Instructions for the task
The complete set of records below must be repeated precisely as given.

Pixel coordinate grounding data:
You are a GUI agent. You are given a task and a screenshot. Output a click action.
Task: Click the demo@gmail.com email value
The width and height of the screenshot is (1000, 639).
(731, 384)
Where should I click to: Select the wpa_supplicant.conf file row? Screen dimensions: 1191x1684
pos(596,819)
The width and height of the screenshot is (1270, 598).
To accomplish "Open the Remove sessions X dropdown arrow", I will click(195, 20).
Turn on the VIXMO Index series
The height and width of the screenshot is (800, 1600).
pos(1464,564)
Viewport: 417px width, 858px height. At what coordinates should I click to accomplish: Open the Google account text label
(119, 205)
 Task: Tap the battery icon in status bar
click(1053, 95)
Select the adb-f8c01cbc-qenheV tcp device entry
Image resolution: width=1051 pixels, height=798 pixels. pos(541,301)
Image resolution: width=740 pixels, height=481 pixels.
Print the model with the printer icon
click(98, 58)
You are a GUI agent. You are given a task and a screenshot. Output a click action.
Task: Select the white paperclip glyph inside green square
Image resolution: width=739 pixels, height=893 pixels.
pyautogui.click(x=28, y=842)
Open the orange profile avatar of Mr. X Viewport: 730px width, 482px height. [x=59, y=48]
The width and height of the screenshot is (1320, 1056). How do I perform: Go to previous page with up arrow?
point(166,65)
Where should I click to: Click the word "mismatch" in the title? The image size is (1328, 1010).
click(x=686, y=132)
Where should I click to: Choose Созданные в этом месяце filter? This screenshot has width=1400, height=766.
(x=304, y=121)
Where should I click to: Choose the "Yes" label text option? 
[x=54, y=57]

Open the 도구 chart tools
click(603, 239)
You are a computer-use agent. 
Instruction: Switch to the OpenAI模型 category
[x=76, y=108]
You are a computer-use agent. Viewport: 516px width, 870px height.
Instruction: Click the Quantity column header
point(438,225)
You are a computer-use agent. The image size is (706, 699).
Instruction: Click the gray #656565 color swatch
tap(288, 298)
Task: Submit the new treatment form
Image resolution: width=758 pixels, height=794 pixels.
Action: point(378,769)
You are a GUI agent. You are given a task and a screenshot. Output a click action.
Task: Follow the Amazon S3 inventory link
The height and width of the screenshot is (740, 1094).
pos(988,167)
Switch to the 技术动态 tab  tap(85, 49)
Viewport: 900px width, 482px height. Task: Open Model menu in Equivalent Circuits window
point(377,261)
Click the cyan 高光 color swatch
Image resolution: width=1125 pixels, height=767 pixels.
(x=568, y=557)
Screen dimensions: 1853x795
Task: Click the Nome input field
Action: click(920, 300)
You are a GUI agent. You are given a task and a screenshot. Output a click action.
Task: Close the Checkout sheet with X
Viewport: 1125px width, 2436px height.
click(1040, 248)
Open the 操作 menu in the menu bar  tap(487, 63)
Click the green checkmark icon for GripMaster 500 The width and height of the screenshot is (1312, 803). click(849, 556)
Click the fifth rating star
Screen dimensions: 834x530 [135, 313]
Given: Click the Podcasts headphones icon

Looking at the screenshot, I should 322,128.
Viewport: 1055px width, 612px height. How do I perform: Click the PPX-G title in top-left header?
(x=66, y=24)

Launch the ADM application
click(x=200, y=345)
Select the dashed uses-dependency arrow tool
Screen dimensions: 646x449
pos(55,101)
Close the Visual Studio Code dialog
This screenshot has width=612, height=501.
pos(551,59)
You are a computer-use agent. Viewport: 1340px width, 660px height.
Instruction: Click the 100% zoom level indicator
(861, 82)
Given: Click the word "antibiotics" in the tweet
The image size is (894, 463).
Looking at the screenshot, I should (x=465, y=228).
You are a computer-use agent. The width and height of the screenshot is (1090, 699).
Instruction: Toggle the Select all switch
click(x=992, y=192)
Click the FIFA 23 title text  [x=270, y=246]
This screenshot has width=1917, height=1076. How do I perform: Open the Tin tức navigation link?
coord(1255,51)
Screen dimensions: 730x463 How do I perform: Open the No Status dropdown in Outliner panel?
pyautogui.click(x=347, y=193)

Your solution
You are a GUI agent. You are given a task and a screenshot. Output a click action.
Task: Click the demo@gmail.com email value
The width and height of the screenshot is (1000, 639).
(731, 384)
Where should I click to: Select the wpa_supplicant.conf file row? Screen dimensions: 1191x1684
pos(596,819)
The width and height of the screenshot is (1270, 598).
To accomplish "Open the Remove sessions X dropdown arrow", I will click(195, 20).
Turn on the VIXMO Index series
The height and width of the screenshot is (800, 1600).
pos(1464,564)
Viewport: 417px width, 858px height. At what coordinates should I click to accomplish: Open the Google account text label
(119, 205)
 Task: Tap the battery icon in status bar
click(1053, 95)
Select the adb-f8c01cbc-qenheV tcp device entry
Image resolution: width=1051 pixels, height=798 pixels. pos(541,301)
Image resolution: width=740 pixels, height=481 pixels.
Print the model with the printer icon
click(98, 58)
You are a GUI agent. You are given a task and a screenshot. Output a click action.
Task: Select the white paperclip glyph inside green square
Image resolution: width=739 pixels, height=893 pixels.
pyautogui.click(x=28, y=842)
Open the orange profile avatar of Mr. X Viewport: 730px width, 482px height. [x=59, y=48]
The width and height of the screenshot is (1320, 1056). How do I perform: Go to previous page with up arrow?
point(166,65)
Where should I click to: Click the word "mismatch" in the title? The image size is (1328, 1010).
click(x=686, y=132)
Where should I click to: Choose Созданные в этом месяце filter? This screenshot has width=1400, height=766.
(x=304, y=121)
Where should I click to: Choose the "Yes" label text option? 
[x=54, y=57]

Open the 도구 chart tools
click(603, 239)
You are a computer-use agent. 
Instruction: Switch to the OpenAI模型 category
[x=76, y=108]
You are a computer-use agent. Viewport: 516px width, 870px height.
Instruction: Click the Quantity column header
point(438,225)
You are a computer-use agent. The image size is (706, 699).
Instruction: Click the gray #656565 color swatch
tap(288, 298)
Task: Submit the new treatment form
Image resolution: width=758 pixels, height=794 pixels.
Action: point(378,769)
You are a GUI agent. You are given a task and a screenshot. Output a click action.
Task: Follow the Amazon S3 inventory link
The height and width of the screenshot is (740, 1094).
pos(988,167)
Switch to the 技术动态 tab  tap(85, 49)
Viewport: 900px width, 482px height. Task: Open Model menu in Equivalent Circuits window
point(377,261)
Click the cyan 高光 color swatch
Image resolution: width=1125 pixels, height=767 pixels.
(x=568, y=557)
Screen dimensions: 1853x795
Task: Click the Nome input field
Action: click(920, 300)
You are a GUI agent. You are given a task and a screenshot. Output a click action.
Task: Close the Checkout sheet with X
Viewport: 1125px width, 2436px height.
click(1040, 248)
Open the 操作 menu in the menu bar  tap(487, 63)
Click the green checkmark icon for GripMaster 500 The width and height of the screenshot is (1312, 803). click(849, 556)
Click the fifth rating star
Screen dimensions: 834x530 [135, 313]
Given: Click the Podcasts headphones icon

Looking at the screenshot, I should 322,128.
Viewport: 1055px width, 612px height. How do I perform: Click the PPX-G title in top-left header?
(x=66, y=24)

Launch the ADM application
click(x=200, y=345)
Select the dashed uses-dependency arrow tool
Screen dimensions: 646x449
pos(55,101)
Close the Visual Studio Code dialog
This screenshot has width=612, height=501.
pos(551,59)
You are a computer-use agent. Viewport: 1340px width, 660px height.
Instruction: Click the 100% zoom level indicator
(861, 82)
Given: Click the word "antibiotics" in the tweet
The image size is (894, 463).
Looking at the screenshot, I should (x=465, y=228).
You are a computer-use agent. The width and height of the screenshot is (1090, 699).
Instruction: Toggle the Select all switch
click(x=992, y=192)
Click the FIFA 23 title text  [x=270, y=246]
This screenshot has width=1917, height=1076. How do I perform: Open the Tin tức navigation link?
coord(1255,51)
Screen dimensions: 730x463 How do I perform: Open the No Status dropdown in Outliner panel?
pyautogui.click(x=347, y=193)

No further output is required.